- WORK ITEM
Say how many lines of the listing below include the word "swatch", with no other output.

- STUDY MATERIAL

--------

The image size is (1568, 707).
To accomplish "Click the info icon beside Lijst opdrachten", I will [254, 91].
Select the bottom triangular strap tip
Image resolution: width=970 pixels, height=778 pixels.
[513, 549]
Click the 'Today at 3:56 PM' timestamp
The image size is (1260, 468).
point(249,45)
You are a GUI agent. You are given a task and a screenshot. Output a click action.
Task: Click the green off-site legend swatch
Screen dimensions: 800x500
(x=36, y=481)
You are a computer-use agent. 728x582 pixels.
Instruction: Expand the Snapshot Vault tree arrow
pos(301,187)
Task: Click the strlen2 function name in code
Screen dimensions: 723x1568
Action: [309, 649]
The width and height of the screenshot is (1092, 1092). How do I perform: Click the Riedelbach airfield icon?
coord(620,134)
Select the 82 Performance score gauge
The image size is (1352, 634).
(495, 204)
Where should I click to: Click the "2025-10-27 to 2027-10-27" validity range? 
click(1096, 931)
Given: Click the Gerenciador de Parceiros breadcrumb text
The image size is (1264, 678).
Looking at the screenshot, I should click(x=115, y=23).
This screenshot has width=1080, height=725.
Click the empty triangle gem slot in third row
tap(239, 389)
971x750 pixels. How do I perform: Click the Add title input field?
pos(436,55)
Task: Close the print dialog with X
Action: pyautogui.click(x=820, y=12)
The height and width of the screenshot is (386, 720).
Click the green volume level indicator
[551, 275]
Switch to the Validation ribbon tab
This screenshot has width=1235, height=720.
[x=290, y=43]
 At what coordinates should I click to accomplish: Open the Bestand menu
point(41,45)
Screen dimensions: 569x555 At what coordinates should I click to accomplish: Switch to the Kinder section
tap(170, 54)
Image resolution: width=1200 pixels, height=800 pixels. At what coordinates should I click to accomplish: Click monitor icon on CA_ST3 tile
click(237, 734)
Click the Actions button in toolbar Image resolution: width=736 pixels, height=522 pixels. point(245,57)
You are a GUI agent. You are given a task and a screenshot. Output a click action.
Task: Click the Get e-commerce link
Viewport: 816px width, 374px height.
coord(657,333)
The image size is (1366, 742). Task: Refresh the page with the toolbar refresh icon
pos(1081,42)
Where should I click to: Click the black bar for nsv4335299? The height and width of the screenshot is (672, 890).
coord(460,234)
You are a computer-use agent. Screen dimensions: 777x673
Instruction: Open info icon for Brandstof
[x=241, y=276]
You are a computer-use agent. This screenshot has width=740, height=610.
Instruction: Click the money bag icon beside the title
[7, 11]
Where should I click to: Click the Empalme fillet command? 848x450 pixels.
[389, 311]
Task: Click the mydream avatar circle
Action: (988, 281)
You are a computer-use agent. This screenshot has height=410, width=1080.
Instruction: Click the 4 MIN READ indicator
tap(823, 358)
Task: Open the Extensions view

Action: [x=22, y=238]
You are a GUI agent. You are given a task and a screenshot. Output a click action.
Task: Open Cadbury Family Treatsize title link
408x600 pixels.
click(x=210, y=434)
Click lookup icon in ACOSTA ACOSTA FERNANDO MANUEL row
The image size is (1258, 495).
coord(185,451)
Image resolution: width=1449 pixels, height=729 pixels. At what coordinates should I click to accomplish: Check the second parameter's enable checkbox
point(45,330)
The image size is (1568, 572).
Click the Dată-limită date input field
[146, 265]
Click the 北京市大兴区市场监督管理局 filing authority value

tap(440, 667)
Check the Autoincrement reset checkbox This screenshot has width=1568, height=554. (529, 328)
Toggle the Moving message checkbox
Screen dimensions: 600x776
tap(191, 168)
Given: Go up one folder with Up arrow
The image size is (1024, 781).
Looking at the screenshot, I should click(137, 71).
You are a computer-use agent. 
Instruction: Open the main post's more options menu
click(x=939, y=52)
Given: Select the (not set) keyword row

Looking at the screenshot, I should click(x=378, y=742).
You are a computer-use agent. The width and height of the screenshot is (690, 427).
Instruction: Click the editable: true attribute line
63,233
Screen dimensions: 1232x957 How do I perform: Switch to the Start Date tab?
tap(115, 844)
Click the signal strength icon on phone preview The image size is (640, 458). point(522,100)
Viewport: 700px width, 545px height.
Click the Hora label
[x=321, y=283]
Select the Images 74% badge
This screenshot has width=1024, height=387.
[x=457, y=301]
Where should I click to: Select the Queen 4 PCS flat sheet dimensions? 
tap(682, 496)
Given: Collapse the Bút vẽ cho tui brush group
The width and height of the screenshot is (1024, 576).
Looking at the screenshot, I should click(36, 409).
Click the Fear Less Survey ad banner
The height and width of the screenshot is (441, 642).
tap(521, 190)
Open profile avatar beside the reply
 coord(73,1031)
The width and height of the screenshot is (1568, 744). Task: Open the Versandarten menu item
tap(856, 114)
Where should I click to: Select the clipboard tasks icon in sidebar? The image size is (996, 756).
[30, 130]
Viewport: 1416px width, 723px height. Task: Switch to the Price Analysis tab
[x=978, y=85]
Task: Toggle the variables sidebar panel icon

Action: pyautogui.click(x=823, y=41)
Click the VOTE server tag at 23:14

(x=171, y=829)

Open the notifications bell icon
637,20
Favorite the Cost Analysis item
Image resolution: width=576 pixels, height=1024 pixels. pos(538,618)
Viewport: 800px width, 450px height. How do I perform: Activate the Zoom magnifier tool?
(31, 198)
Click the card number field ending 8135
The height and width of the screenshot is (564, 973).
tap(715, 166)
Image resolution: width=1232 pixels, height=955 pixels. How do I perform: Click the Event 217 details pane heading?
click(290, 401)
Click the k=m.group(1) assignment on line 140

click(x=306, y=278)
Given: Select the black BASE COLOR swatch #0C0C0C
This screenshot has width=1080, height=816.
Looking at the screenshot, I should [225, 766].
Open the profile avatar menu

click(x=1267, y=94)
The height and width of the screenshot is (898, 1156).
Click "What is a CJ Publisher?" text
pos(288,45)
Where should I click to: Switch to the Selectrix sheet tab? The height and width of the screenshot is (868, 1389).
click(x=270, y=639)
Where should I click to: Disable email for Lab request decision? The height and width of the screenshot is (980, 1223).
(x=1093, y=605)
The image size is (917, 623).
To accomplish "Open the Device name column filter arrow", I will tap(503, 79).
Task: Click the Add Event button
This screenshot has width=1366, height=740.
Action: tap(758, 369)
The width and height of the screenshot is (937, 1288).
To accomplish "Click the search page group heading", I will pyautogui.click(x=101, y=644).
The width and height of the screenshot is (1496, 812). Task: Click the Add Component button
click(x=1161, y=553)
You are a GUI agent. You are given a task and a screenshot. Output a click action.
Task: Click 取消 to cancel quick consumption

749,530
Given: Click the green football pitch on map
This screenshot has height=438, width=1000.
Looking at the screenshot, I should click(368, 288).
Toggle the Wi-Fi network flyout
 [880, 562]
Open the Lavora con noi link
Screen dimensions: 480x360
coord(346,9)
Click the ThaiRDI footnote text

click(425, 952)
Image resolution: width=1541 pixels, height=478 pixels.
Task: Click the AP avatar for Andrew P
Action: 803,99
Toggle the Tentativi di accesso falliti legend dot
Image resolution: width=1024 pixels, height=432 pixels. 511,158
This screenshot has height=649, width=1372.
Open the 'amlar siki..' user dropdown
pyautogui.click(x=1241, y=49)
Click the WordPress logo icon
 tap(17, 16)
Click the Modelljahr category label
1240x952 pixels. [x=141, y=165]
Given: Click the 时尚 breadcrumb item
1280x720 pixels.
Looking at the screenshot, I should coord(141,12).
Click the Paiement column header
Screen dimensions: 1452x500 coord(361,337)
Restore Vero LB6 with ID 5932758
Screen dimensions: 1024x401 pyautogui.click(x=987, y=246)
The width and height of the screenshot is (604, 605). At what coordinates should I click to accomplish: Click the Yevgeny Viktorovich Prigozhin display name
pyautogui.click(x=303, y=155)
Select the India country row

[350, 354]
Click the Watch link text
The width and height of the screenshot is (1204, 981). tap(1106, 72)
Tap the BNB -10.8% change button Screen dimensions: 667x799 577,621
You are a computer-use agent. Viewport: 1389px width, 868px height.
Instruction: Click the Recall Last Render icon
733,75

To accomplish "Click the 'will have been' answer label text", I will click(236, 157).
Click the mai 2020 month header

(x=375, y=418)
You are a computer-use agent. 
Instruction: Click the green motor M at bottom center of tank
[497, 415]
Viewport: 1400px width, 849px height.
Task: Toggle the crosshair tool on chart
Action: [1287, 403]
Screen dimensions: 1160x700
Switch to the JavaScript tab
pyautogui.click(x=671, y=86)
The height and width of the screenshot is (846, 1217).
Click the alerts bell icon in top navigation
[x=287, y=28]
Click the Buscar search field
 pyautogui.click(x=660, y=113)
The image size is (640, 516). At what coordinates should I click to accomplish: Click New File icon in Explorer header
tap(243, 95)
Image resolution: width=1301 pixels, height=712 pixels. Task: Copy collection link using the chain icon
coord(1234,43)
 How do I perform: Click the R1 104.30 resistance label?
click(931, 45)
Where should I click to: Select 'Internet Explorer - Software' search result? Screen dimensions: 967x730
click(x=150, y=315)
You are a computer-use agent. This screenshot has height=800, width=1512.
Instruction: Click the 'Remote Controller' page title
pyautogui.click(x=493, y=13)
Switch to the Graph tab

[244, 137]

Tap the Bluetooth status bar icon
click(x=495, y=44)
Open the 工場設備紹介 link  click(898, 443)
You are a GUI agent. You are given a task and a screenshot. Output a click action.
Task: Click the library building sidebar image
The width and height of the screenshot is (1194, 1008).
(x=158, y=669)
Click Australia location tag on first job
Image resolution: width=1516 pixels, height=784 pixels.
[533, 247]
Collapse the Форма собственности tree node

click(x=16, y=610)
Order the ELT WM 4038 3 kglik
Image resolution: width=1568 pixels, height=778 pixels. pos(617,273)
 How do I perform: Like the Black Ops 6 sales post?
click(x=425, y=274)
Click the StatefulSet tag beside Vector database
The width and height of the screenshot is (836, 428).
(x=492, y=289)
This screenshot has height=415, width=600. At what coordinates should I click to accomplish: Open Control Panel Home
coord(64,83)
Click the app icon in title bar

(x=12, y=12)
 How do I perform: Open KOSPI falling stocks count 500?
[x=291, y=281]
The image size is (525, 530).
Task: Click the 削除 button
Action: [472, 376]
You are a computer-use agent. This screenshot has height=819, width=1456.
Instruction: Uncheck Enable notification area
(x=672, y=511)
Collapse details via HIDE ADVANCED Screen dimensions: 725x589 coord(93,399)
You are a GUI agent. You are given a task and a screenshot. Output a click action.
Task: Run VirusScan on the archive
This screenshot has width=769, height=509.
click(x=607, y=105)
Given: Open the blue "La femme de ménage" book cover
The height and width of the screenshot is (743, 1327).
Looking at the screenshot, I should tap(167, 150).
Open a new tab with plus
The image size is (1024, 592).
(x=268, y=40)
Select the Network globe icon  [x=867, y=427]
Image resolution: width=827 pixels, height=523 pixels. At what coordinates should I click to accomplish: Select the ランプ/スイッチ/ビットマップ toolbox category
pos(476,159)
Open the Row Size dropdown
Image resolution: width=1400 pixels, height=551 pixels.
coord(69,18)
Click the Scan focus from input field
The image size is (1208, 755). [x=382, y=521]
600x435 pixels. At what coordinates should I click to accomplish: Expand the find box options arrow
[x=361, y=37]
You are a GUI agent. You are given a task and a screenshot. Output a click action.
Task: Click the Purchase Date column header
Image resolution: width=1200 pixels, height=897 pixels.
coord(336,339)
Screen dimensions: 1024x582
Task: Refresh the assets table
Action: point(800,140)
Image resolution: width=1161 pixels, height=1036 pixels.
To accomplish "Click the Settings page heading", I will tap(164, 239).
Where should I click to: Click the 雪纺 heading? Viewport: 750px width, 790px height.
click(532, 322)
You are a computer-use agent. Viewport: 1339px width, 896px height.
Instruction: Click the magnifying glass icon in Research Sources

--------

- WORKED SOLUTION
2